When Public House Collective began looking to place its first venture outside New York, "D.C. was far and away the most logical choice," says president Ryan Burke, pointing to the energy at the new restaurants and bars around 14th Street and U Street. "People who live here have an appreciation for fine food and drink, and that fits what we try to offer from a hospitality aspect."
Flattery is nice, but some Washingtonians are going to be inherently wary of New Yorkers bearing bespoke cocktails after years of hearing about how much better everything four hours to the north. The owners say Quarter+Glory will not be a New York tribute bar – no subway tiles, old photos of Prospect Park or framed Yankees memorabilia – but a watering hole inspired by the bars that partner Kenneth McCoy "literally grew up in" as his father ran a series of bars in the 1970s and '80s.

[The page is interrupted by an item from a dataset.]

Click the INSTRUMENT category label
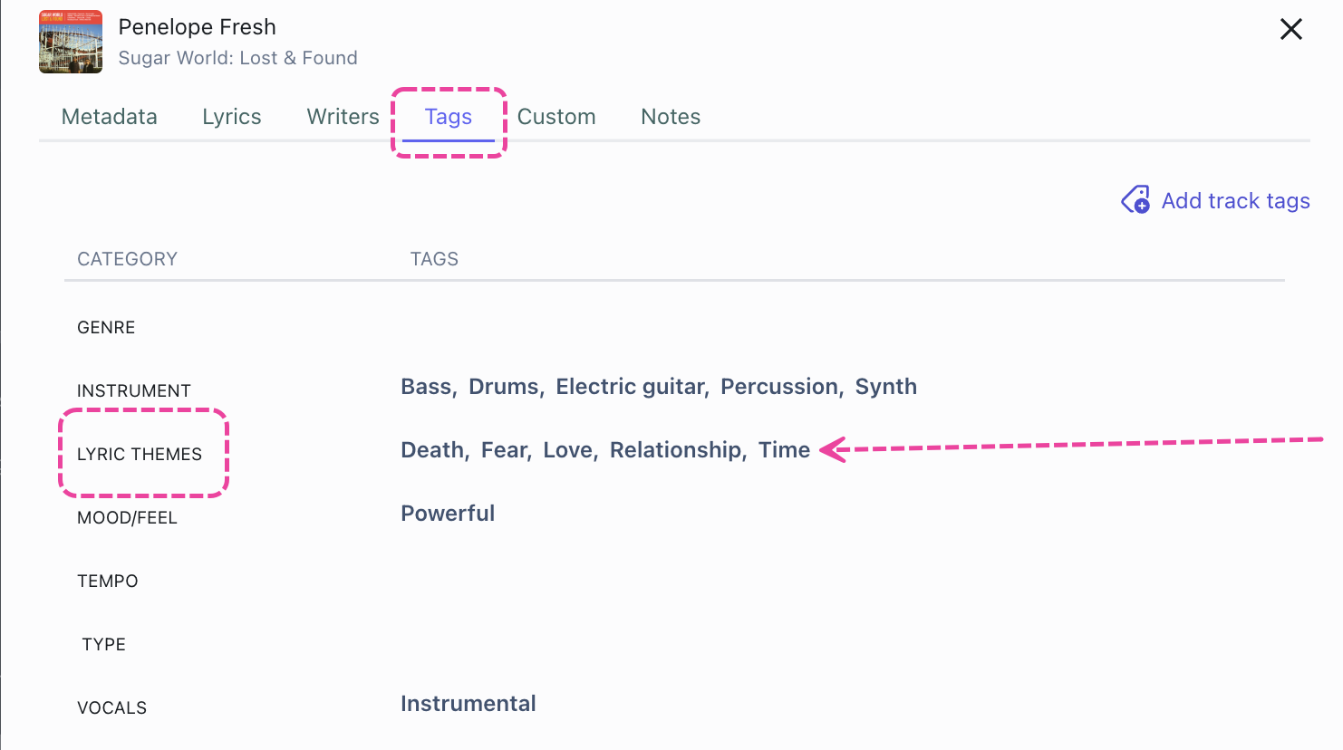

"We're not building a New York City bar in Washington D.C.," Burke says. "We're not looking to say 'We're from New York, and our bars are better.' D.C. has a vibrant scene. It's a really exciting place to eat and drink on its own."
With that diplomacy out of the way, we can move on to more important matters.
Ward III's cocktails have earned praise from the New York Times and New York Magazine, among others, so people familiar with Quarter+Glory's New York siblings are going to be clamoring for barstools. The initial cocktail list will contain a hefty 23 selections curated by Kenneth McCoy, who serves as the chief creative officer for Rum House and Ward III.
A mix of classics and originals are promised, including two that will be served on tap: a barrel-aged Negroni and the house Q+G, made with Brugal Añejo rum, Cutty Sark Prohibition Scotch, Gran Classico bitter, Cinzano 1757 vermouth and Pok Pok tamarind vinegar. The menu will rotate seasonally, with input from Quarter+Glory staff. (Robert Yealu, who most recently helped create the Embassy Row Hotel's food and beverage programs, has been tapped as general manager.)
On the other hand, Burke says, he doesn't want this bar just to be known as "a fancy cocktail bar or a neighborhood pub," but to serve as a bit of both, offering "creative cocktails at a quick pace" on Friday night, and filling the role of a much more relaxed neighborhood spot on a Monday or Tuesday evening.
Quarter+Glory's name sounds like something that came out of the hipster name generator, but it, and the bar's intended vibe, "came from an alleged story about a literary society in New York founded by [playwright] Eugene O'Neill," Burke explains. "At the end of every meeting, they'd toast each other and say, 'Give me quarter and glory.'"
Jin was frequently a dark and cramped space, so the New York-based Parts and Labor Design has been turning the circa-1919 building into something more welcoming and stylish. The drop ceilings and plaster on the walls have been removed, showing off ceilings that climb to 20 feet high and original brick walls. The façade is being modified to double the size of the existing window while allowing it to open, and add another row of windows above.
The centerpiece of the plan is a 33-foot oak-topped bar with 26 bar stools, facing a large circular booth and a row of tables that can seat 26 more customers. The total capacity is just 99 people. "There's something romantic about intimate bar spaces," Burke says.
When it opens, Quarter+Glory will just serve drinks – a menu of "elevated pub fare" will be unveiled two or three months in, Burke says, and it will only take reservations for large groups, so roving literary societies will want to call ahead or just show up early to grab seats.
Quarter+Glory, 2017 14th St. NW. www.quarterandglory.com.